To do -> Take the lines from the line containing "You are a computer-use agent." through the end of the entries and output them exactly, with no pictures and nothing more.

Entries provided ->
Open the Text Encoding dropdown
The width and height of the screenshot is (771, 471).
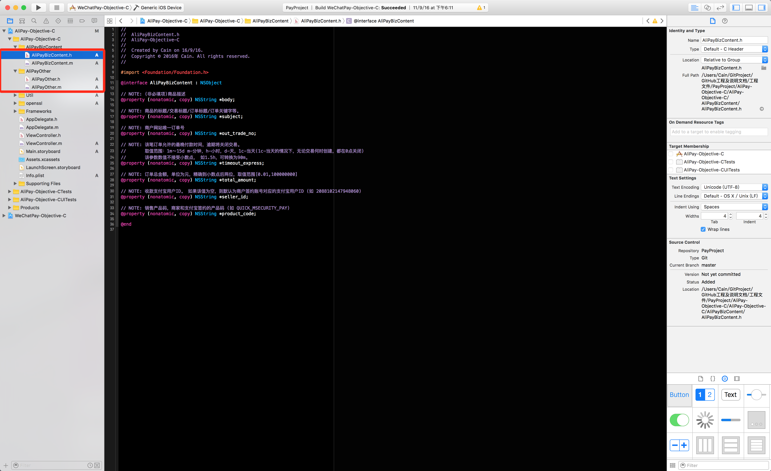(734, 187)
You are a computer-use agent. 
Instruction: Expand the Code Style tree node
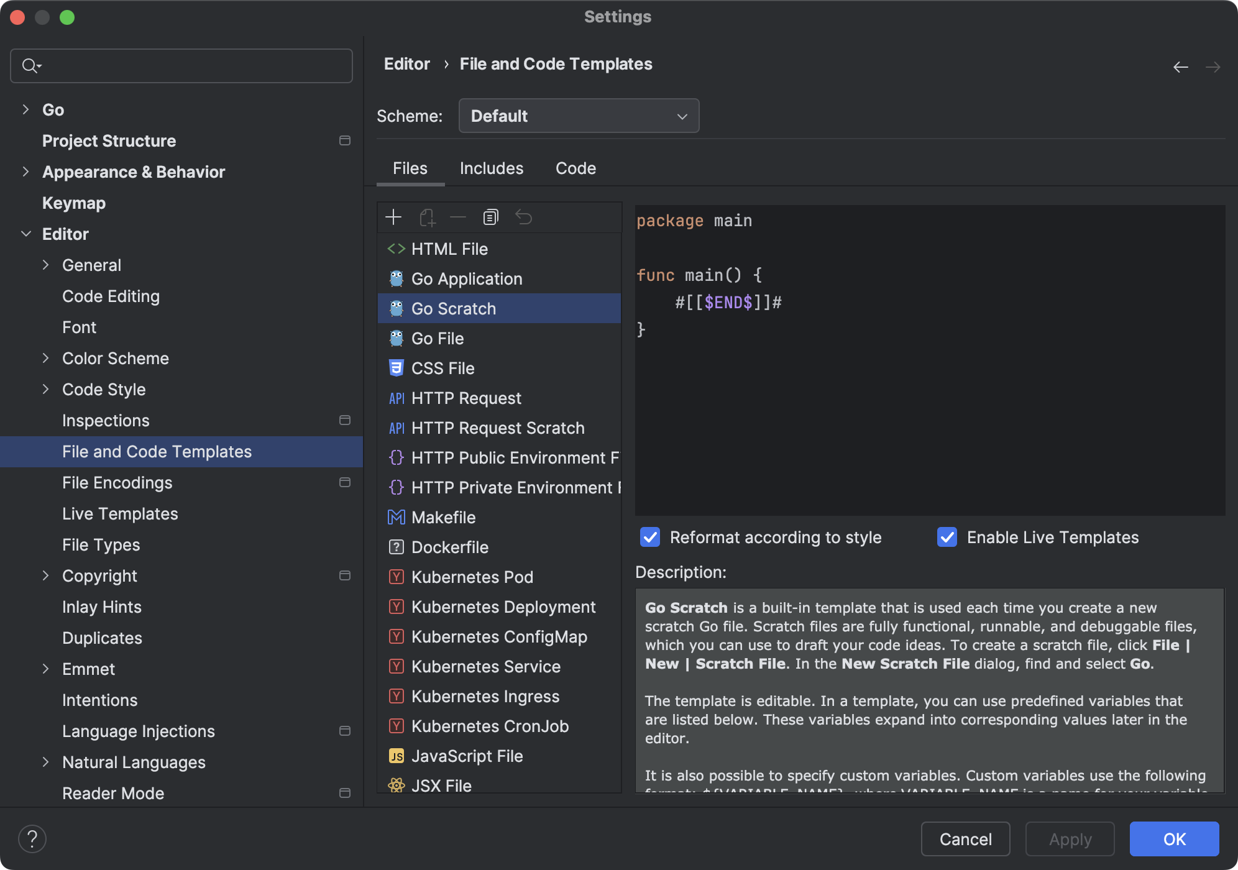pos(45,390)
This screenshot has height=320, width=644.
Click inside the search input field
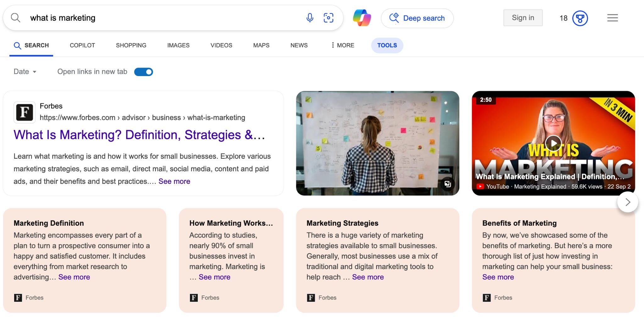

Written response ->
You are a computer-use agent. 
Instruction: Expand the Code Style tree node
pos(45,390)
This screenshot has height=320, width=644.
Click inside the search input field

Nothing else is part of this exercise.